EXCERPT TO READ:
To Armand de Quatrefages   23 August [1870]1

Down Beckenham | Kent [Bassett, Southampton]

Aug. 23. 187

My dear Sir

Under the present terrible state of public affairs, whilst private interests are as nothing, I have hesitated to write to you; but I hope that you will allow me to express briefly my cordial & lasting gratitude for the surprising & very kind interest which you have shown about my election to your Academy.2 It is almost a pity that you shd have been led to waste so much of your valuable time on this affair. As I shd not like to trouble M. Milne Edwards with a letter, I hope, if you have any fitting opportunity, that you will express to him my very sincere thanks for the honour which he has conferred on me.3 I see in the last number of the Révue that M. Edwards is inclined to believe that existing species are the modified descendants of extinct species.4 Such an admission seems to me very much more important than whether natural selection has been a more or less efficient means of change; though for my own part I shd never have been able to admit the evolution of species, unless I cd have partly explained to myself how the innumerable & beautiful adaptations, which we see all around us, had originated.

AIM OF THE EXERCISE:
Can you carry the letter to Armand de Quatrefages on from its final sentence? The material after this point comes from a different source.

GIVEN DATA:
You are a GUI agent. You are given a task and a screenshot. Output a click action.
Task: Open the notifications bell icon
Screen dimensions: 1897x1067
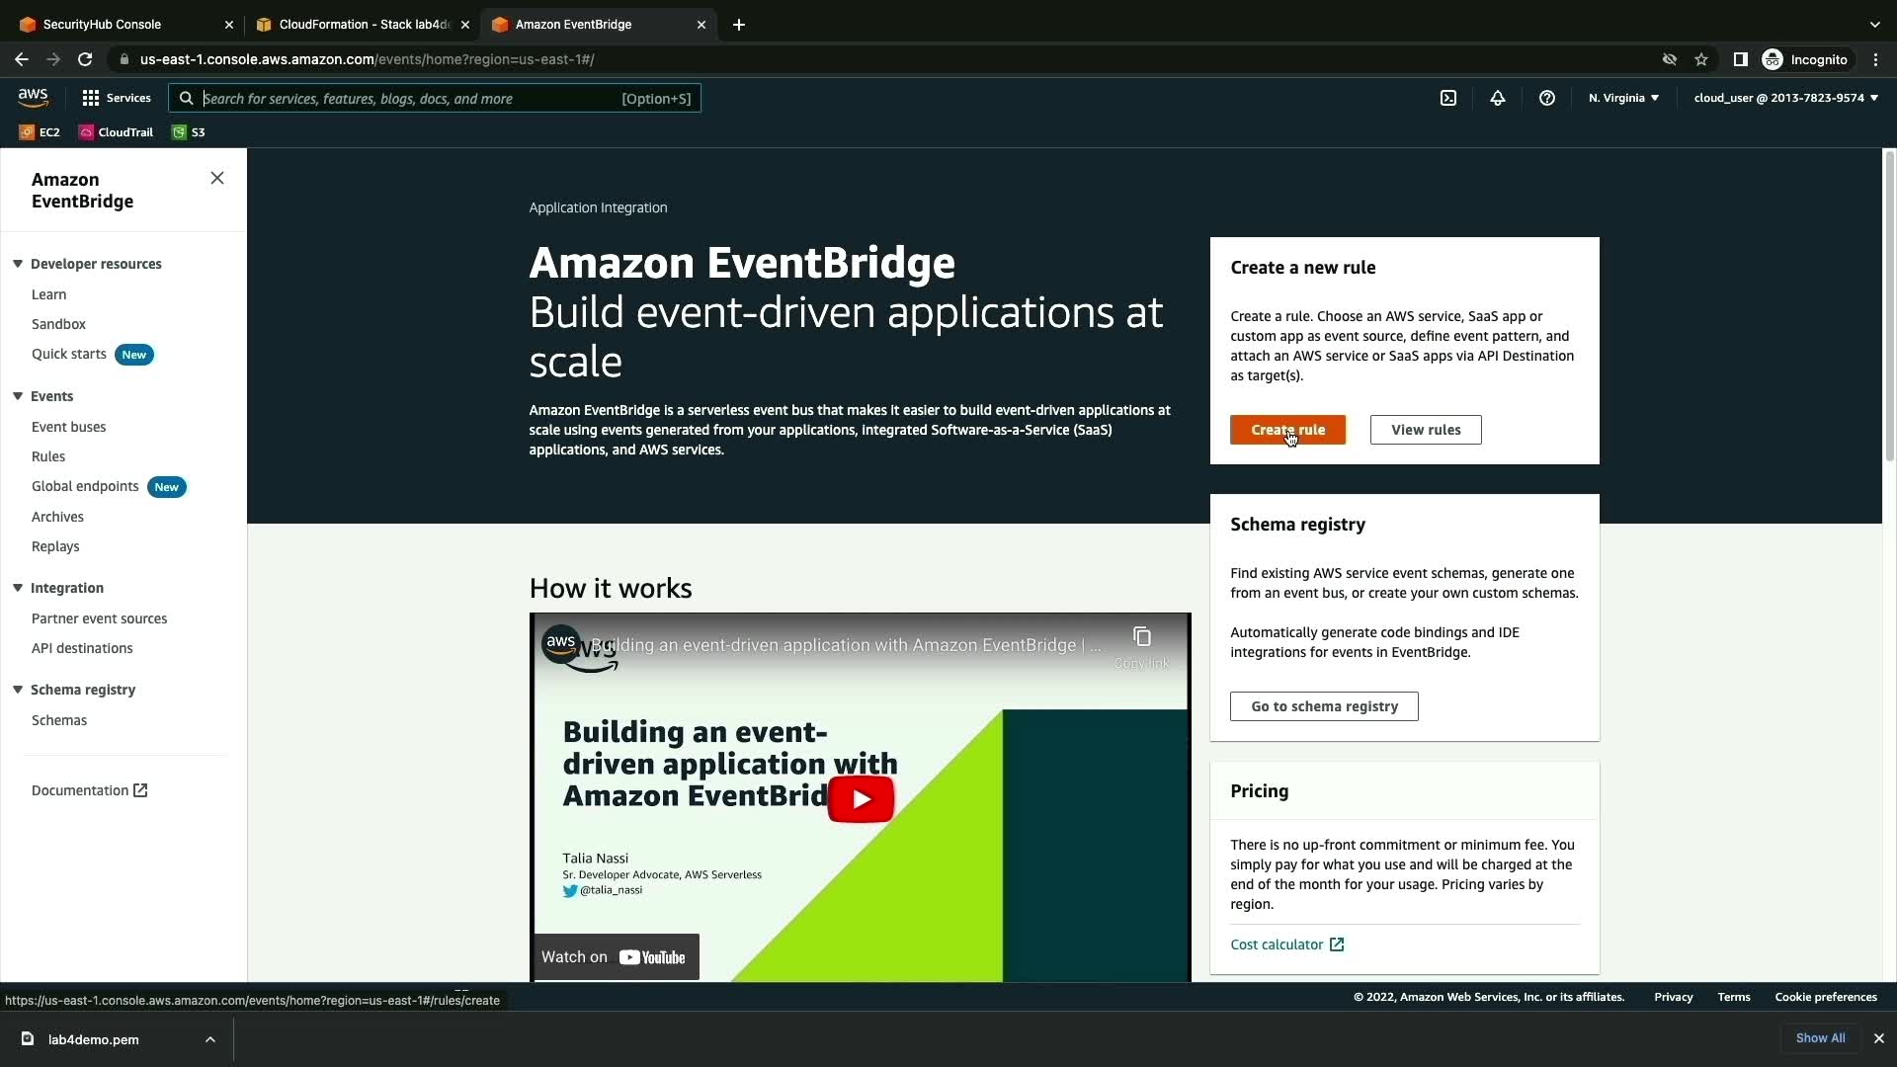(x=1498, y=98)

EXERCISE ANSWER:
If I had been present when M Elie de Beaumont called my science frothy,5 I might have rejoined that my bubbles have not as yet all burst, whilst his two great bubbles of craters of elevation & the direction of mountain chains according to their age, have every where except in France, burst & vanished into thin air.6

With the truest thanks & respects believe me my dear Sir | yours very faithfully | Ch Darwin

P.S. I fear my next book, which will be published in 2 or 3 months, will greatly displease you, but I will send you a copy, as I am sure you will give me the credit of publishing only what I believe to be the truth, after mature consideration.7

Footnotes

The year is established by the relationship between this letter and the letter from Armand de Quatrefages, 18 July 1870.
CD refers to Quatrefages’s support for his candidacy for election to the French Académie des Sciences (see letter from Armand de Quatrefages, 18 July 1870, and letter to Armand de Quatrefages, 20 July [1870]). CD also alludes to the Franco-Prussian war, which had begun on 19 July 1870 (Wawro 2003, p. 65).
Henri Milne-Edwards had spoken in favour of CD’s admission to the Académie des Sciences (see letter from Armand de Quatrefages, 18 July 1870 and n. 5).
CD refers to the last but one issue of Revue des Cours Scientifiques, of 13 August 1870. It contained a resumé of all the points Milne-Edwards had made in favour of CD during the sessions of the Académie des Sciences when the admission of CD as a corresponding member was being debated (‘Opinion de M. H. Milne Edwards de l’Institut sur les travaux de Ch. Darwin’, Revue des Cours Scientifiques 7 (1870): 588–92).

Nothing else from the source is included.